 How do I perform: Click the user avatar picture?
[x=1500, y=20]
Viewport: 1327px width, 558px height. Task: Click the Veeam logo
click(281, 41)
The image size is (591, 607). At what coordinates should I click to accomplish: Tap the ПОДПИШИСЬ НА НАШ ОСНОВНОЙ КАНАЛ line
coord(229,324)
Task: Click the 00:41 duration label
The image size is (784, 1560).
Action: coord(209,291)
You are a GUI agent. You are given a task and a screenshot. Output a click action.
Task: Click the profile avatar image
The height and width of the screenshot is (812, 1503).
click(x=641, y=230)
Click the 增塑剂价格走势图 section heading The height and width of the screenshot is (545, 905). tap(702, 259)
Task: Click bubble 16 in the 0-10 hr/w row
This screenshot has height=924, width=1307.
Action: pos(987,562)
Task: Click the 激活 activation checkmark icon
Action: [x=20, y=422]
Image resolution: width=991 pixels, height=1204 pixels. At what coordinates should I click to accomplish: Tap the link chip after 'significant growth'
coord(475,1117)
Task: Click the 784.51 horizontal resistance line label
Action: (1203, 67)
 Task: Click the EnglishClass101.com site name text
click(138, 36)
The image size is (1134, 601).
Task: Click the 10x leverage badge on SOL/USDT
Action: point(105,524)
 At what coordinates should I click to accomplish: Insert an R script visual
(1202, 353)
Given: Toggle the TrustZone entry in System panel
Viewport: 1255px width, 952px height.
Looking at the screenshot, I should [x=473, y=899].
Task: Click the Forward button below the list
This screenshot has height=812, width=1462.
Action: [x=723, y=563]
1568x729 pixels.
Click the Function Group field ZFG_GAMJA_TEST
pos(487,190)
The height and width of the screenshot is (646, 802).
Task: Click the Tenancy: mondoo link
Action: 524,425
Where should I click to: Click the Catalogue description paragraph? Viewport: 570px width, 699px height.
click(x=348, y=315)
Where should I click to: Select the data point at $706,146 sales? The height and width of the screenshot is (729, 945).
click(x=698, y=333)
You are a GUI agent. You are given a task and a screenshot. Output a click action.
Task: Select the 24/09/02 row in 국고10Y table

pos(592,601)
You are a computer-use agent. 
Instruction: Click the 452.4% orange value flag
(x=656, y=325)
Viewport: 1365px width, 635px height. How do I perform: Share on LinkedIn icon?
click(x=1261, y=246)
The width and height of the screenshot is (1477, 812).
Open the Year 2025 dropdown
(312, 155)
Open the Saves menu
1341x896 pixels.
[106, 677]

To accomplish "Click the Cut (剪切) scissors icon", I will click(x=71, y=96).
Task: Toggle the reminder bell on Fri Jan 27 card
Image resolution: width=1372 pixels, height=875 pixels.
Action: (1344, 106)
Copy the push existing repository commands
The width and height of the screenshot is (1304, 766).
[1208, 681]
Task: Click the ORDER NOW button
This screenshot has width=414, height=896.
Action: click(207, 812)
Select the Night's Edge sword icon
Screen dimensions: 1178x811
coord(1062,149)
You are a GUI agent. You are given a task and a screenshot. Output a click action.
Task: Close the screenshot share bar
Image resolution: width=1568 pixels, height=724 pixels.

+++

GIVEN INSTRUCTION: Rewrite the material above, replacing "Viewport" with "Display" everywhere it occurs and keeping everything else the same.

EXERCISE OUTPUT:
 How do I perform: Click the user avatar picture?
[x=1500, y=20]
Display: 1327px width, 558px height. Task: Click the Veeam logo
click(281, 41)
The image size is (591, 607). At what coordinates should I click to accomplish: Tap the ПОДПИШИСЬ НА НАШ ОСНОВНОЙ КАНАЛ line
coord(229,324)
Task: Click the 00:41 duration label
The image size is (784, 1560).
Action: coord(209,291)
You are a GUI agent. You are given a task and a screenshot. Output a click action.
Task: Click the profile avatar image
The height and width of the screenshot is (812, 1503).
click(x=641, y=230)
Click the 增塑剂价格走势图 section heading The height and width of the screenshot is (545, 905). tap(702, 259)
Task: Click bubble 16 in the 0-10 hr/w row
This screenshot has height=924, width=1307.
Action: pos(987,562)
Task: Click the 激活 activation checkmark icon
Action: [x=20, y=422]
Image resolution: width=991 pixels, height=1204 pixels. At what coordinates should I click to accomplish: Tap the link chip after 'significant growth'
coord(475,1117)
Task: Click the 784.51 horizontal resistance line label
Action: (1203, 67)
 Task: Click the EnglishClass101.com site name text
click(138, 36)
The image size is (1134, 601).
Task: Click the 10x leverage badge on SOL/USDT
Action: point(105,524)
 At what coordinates should I click to accomplish: Insert an R script visual
(1202, 353)
Given: Toggle the TrustZone entry in System panel
Display: 1255px width, 952px height.
Looking at the screenshot, I should [x=473, y=899].
Task: Click the Forward button below the list
This screenshot has height=812, width=1462.
Action: [x=723, y=563]
1568x729 pixels.
Click the Function Group field ZFG_GAMJA_TEST
pos(487,190)
The height and width of the screenshot is (646, 802).
Task: Click the Tenancy: mondoo link
Action: 524,425
Where should I click to: Click the Catalogue description paragraph? Display: 570px width, 699px height.
click(x=348, y=315)
Where should I click to: Select the data point at $706,146 sales? The height and width of the screenshot is (729, 945).
click(x=698, y=333)
You are a GUI agent. You are given a task and a screenshot. Output a click action.
Task: Select the 24/09/02 row in 국고10Y table

pos(592,601)
You are a computer-use agent. 
Instruction: Click the 452.4% orange value flag
(x=656, y=325)
Display: 1365px width, 635px height. How do I perform: Share on LinkedIn icon?
click(x=1261, y=246)
The width and height of the screenshot is (1477, 812).
Open the Year 2025 dropdown
(312, 155)
Open the Saves menu
1341x896 pixels.
[106, 677]

To accomplish "Click the Cut (剪切) scissors icon", I will click(x=71, y=96).
Task: Toggle the reminder bell on Fri Jan 27 card
Image resolution: width=1372 pixels, height=875 pixels.
Action: (1344, 106)
Copy the push existing repository commands
The width and height of the screenshot is (1304, 766).
[1208, 681]
Task: Click the ORDER NOW button
This screenshot has width=414, height=896.
Action: click(207, 812)
Select the Night's Edge sword icon
Screen dimensions: 1178x811
coord(1062,149)
You are a GUI agent. You are given a task and a screenshot. Output a click action.
Task: Close the screenshot share bar
Image resolution: width=1568 pixels, height=724 pixels.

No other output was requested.